Job: Format every line of the items below as a JSON array of strings, one string per line, skipping blank lines.

Items from a dataset:
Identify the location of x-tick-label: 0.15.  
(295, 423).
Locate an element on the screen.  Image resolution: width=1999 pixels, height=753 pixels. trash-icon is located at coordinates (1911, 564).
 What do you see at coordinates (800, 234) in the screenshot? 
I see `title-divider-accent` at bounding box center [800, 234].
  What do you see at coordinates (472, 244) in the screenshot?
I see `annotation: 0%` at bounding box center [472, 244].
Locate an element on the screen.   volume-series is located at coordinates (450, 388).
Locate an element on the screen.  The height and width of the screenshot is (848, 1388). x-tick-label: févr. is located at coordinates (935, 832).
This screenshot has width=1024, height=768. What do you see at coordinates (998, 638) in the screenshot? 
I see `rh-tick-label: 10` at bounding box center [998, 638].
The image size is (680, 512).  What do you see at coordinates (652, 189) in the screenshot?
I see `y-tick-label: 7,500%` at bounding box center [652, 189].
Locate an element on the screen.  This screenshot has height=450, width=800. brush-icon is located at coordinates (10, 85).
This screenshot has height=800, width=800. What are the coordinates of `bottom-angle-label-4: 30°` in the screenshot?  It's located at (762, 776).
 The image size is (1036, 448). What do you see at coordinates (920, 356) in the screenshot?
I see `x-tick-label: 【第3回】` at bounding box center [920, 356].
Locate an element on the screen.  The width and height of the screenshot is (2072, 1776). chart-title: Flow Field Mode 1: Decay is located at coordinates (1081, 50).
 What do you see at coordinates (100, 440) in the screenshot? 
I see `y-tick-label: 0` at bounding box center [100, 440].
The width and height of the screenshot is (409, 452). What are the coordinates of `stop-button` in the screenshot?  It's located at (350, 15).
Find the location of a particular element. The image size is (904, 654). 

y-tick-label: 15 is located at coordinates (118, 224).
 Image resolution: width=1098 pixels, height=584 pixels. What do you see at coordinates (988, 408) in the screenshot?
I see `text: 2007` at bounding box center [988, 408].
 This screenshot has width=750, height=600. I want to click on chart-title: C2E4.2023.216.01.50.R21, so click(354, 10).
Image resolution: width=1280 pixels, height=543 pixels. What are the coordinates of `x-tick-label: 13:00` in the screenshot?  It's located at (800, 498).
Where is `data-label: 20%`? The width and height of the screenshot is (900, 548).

Your response:
[
  "Identify the location of x-tick-label: 0.15.  ",
  "(295, 423).",
  "Locate an element on the screen.  Image resolution: width=1999 pixels, height=753 pixels. trash-icon is located at coordinates (1911, 564).",
  " What do you see at coordinates (800, 234) in the screenshot? ",
  "I see `title-divider-accent` at bounding box center [800, 234].",
  "  What do you see at coordinates (472, 244) in the screenshot?",
  "I see `annotation: 0%` at bounding box center [472, 244].",
  "Locate an element on the screen.   volume-series is located at coordinates (450, 388).",
  "Locate an element on the screen.  The height and width of the screenshot is (848, 1388). x-tick-label: févr. is located at coordinates (935, 832).",
  "This screenshot has width=1024, height=768. What do you see at coordinates (998, 638) in the screenshot? ",
  "I see `rh-tick-label: 10` at bounding box center [998, 638].",
  "The image size is (680, 512).  What do you see at coordinates (652, 189) in the screenshot?",
  "I see `y-tick-label: 7,500%` at bounding box center [652, 189].",
  "Locate an element on the screen.  This screenshot has height=450, width=800. brush-icon is located at coordinates (10, 85).",
  "This screenshot has height=800, width=800. What are the coordinates of `bottom-angle-label-4: 30°` in the screenshot?  It's located at (762, 776).",
  " The image size is (1036, 448). What do you see at coordinates (920, 356) in the screenshot?",
  "I see `x-tick-label: 【第3回】` at bounding box center [920, 356].",
  "Locate an element on the screen.  The width and height of the screenshot is (2072, 1776). chart-title: Flow Field Mode 1: Decay is located at coordinates (1081, 50).",
  " What do you see at coordinates (100, 440) in the screenshot? ",
  "I see `y-tick-label: 0` at bounding box center [100, 440].",
  "The width and height of the screenshot is (409, 452). What are the coordinates of `stop-button` in the screenshot?  It's located at (350, 15).",
  "Find the location of a particular element. The image size is (904, 654). ",
  "y-tick-label: 15 is located at coordinates (118, 224).",
  " Image resolution: width=1098 pixels, height=584 pixels. What do you see at coordinates (988, 408) in the screenshot?",
  "I see `text: 2007` at bounding box center [988, 408].",
  " This screenshot has width=750, height=600. I want to click on chart-title: C2E4.2023.216.01.50.R21, so click(354, 10).",
  "Image resolution: width=1280 pixels, height=543 pixels. What are the coordinates of `x-tick-label: 13:00` in the screenshot?  It's located at (800, 498).",
  "Where is `data-label: 20%`? The width and height of the screenshot is (900, 548)."
]